I come bearing good news and potentially bad news from the land of the 230sl Fuel Injection Pump.
Firstly, Kev, thanks for the offer, you are a true hero, but it appears that I'm able to get at the FIP pistons without removing the check valve fitting for my particular 230sl IP.
For comparison I removed the coupler, spring, and check valve stem from a neighboring IP piston that I knew was operational, removed the fuel pump fuse and observed the difference in piston motion. Cylinder one was not moving, cylinder two is pumping as I would expect.
I've been applying a regiment of carb cleaner and seafoam to the stuck IP piston for the last few days, and my brass punches came in today, so I gave it a few taps before some more cleaner, no movement. As a test I ran it with everything up to the couplers re-assembled, and re-inserted the fuel pump fuse. No change still.
Since most of what I'm doing is guesswork based on diagrams and how I assume the IP operates, I took a short video of the IP cylinders (
https://www.youtube.com/watch?v=i0sW5m3ZdY0 as they currently stand, the far right one is one of the stuck cylinders, the next 2 are moving as I assume they should, and the 3 not shown are all stuck as well, though I haven't attempted to move those just yet (I wanted to get 1 working then do the same fix to the other 3).
My questions are:
1) How much force can I apply, with a brass punch, to the pistons before I damage something. I have mostly been tapping lightly with it, rapped the punch lightly with a small hammer once, but I've done nothing with appreciable force as I don't want to bend or mar anything, though from this angle I'm not sure how likely that is.

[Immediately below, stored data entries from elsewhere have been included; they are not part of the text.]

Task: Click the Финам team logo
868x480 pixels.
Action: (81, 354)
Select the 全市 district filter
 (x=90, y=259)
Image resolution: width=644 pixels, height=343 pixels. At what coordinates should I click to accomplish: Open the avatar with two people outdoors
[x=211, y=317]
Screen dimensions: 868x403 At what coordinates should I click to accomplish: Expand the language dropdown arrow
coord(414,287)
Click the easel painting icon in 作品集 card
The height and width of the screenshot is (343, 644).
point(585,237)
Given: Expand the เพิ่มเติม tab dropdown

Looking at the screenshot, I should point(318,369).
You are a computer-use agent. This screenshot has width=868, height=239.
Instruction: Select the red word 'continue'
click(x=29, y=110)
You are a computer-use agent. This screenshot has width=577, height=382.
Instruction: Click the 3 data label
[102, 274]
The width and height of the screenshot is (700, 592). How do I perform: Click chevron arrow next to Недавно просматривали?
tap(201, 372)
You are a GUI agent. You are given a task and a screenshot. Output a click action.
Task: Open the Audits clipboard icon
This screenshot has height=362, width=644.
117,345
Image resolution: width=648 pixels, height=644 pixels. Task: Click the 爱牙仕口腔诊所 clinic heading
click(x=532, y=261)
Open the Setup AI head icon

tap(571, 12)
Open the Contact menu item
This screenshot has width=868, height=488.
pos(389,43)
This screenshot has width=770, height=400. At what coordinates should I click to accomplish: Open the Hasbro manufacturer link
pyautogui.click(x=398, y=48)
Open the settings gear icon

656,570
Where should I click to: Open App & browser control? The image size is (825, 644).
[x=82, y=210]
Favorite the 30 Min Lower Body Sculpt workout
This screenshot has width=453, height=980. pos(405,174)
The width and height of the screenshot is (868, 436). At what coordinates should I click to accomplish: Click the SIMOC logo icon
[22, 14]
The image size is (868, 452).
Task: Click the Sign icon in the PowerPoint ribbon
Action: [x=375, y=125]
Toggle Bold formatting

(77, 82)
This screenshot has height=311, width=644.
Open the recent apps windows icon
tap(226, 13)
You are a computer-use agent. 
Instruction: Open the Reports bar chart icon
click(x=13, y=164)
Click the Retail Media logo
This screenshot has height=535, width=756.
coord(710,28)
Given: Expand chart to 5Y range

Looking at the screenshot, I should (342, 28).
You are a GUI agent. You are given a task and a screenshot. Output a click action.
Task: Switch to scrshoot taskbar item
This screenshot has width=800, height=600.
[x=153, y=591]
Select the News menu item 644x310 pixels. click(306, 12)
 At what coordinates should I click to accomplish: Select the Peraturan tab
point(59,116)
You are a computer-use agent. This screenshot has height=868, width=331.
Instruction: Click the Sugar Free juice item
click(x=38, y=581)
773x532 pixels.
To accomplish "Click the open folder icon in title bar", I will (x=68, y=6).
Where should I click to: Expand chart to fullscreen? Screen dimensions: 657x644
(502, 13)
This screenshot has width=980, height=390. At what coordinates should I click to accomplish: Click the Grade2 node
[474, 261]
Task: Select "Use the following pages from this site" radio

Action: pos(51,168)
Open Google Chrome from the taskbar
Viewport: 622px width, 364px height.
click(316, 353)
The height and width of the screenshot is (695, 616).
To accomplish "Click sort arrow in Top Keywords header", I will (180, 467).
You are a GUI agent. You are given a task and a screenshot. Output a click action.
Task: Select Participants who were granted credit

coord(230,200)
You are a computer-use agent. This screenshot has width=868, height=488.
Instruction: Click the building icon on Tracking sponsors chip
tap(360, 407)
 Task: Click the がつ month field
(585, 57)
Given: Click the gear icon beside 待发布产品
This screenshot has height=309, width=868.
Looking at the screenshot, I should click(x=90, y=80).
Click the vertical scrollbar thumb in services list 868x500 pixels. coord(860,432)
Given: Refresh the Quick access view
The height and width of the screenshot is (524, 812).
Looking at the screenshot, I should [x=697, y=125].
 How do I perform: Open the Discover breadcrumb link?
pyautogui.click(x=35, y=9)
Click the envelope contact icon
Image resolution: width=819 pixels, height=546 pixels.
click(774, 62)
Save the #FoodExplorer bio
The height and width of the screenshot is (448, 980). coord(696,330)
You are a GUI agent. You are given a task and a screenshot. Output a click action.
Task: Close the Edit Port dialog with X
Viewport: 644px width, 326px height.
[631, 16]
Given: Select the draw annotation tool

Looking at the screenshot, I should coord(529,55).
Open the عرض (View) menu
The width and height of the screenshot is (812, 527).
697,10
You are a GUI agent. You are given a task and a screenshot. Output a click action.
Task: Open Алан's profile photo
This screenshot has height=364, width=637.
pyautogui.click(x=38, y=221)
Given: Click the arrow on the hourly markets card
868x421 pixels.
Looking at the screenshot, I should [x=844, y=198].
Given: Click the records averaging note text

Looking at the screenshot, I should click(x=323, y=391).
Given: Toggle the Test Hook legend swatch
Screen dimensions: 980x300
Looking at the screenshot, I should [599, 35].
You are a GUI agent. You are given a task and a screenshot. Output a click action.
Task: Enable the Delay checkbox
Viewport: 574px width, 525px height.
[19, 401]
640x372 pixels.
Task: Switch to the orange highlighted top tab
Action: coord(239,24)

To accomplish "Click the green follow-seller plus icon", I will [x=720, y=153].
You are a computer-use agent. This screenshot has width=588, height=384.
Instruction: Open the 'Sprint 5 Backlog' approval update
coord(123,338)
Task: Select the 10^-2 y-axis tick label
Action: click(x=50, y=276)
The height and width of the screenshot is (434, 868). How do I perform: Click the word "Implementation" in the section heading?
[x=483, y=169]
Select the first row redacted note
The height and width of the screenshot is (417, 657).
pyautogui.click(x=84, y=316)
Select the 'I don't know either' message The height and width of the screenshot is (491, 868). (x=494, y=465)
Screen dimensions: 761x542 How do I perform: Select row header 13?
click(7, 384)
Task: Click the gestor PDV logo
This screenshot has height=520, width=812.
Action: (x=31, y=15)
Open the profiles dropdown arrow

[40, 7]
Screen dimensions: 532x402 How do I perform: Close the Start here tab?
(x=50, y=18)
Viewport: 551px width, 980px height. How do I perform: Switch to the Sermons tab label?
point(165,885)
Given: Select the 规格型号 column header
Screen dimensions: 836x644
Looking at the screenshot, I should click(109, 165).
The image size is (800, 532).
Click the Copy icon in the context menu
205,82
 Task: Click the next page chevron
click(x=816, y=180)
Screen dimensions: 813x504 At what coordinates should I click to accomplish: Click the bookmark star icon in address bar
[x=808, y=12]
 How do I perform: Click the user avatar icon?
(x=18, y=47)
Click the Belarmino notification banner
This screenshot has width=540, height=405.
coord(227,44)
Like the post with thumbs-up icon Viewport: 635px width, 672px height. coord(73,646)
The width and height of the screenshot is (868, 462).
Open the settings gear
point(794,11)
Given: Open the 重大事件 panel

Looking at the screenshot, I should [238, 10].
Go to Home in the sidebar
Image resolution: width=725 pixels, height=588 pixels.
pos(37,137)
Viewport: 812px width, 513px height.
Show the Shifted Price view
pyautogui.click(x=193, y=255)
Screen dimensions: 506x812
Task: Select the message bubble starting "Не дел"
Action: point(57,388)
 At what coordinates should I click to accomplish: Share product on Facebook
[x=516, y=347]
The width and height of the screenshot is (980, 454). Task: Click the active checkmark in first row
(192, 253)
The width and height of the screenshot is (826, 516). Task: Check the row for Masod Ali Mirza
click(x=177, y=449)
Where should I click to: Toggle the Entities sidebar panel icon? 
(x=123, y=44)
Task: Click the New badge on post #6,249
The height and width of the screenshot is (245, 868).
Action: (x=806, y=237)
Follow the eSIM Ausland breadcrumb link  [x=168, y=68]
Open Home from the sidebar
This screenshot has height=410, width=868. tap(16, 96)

2) Other than the pistons being stuck in their positions (1,4, 5, 6) due to not having fuel ran through them for a long period of time, is there something else that could be wrong here? The two that are operational are closest to the banjo fitting for the IP oil inlet, but I don't know if this is significant. If its anything else I figure the issue would be more catastrophic and something else would be a miss.